Não sabia muito da casa, não gostava dos primeiros donos, sumiram sem aviso e eram um tanto antissociais.

Do lado esquerdo havia um terreno abandonado, coberto de lixo. E adiante um mercado. Deixariam esse para depois.
Do lado direito havia uma outra casinha.
Bem cuidada, cor-de-rosa, com flores brancas na frente.
A dona era a Sr.Gertrudes, ela se mudou antes mesmo de o terreno ser comprado. Morava ali desde... Sempre.
Era médium, tinha a capacidade de ver espíritos, ouvir, e falar com alguns deles, em determinadas ocasiões.
Deixou bem claro para os meninos que escutava um choro de bebê toda noite. Ouvia também uma mulher engasgando. Disse que, por muito tempo não quis acreditar nos motivos. Mas estava bem claro, aquela casa podia não ser cenário de morte, mas estava ligada a muitas delas.

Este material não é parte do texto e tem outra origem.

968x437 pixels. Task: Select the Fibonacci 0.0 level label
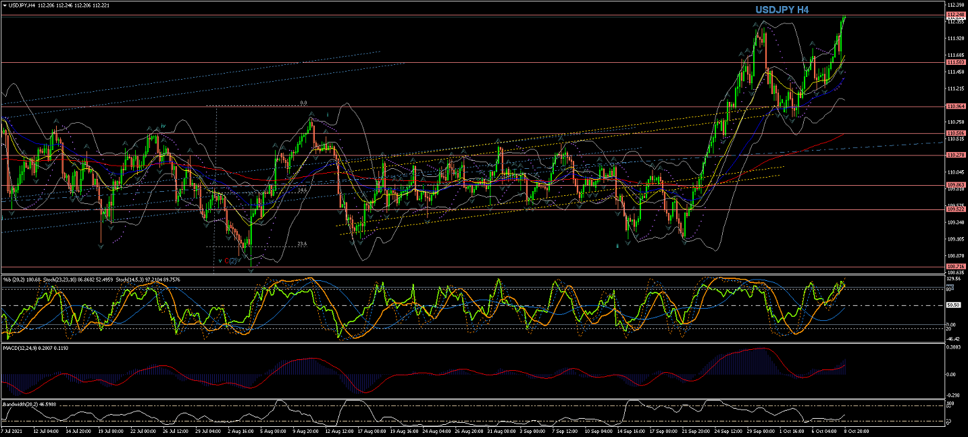coord(303,103)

Os três saíram tremendo da casinha rosa.

Naquela noite, depois que Robbie foi para casa (ele morava na mesma rua que Cassandra), as duas amigas ficaram especulando porque aquela senhora tão simpática não resolvia o problema da casa.
"Talvez porque ela não possa, Cassy." 

No dia seguinte, os três foram novamente visitar a Sr. Gertrudes. Ela disse-lhes que não podia fazer nada, para "desligar" mortes. Nem sequer tinha uma informação concreta, e ficou chocada com o fato de os meninos terem se impressionado com isso.
Disse a eles que, se a Cassandra ouvia e via, ela também devia ter alguma sensibilidade. E talvez ela fosse a chave para descobrirem oque se passava.

Os três foram até o mercado e perguntaram sobre a casa. O dono porém, deixou claro que era o novo proprietário do local. O antigo estava em outra cidade...

Restava, apenas, o homem que vendeu a casa. Decidiram que iriam lhe procurar no dia seguinte, após a aula.
Lizza estava encarregada de perguntar a seus pais sobre isso. Mas antes que pudesse sequer formular a pergunta. Recebeu uma informação que mudaria o rumo de suas investigações.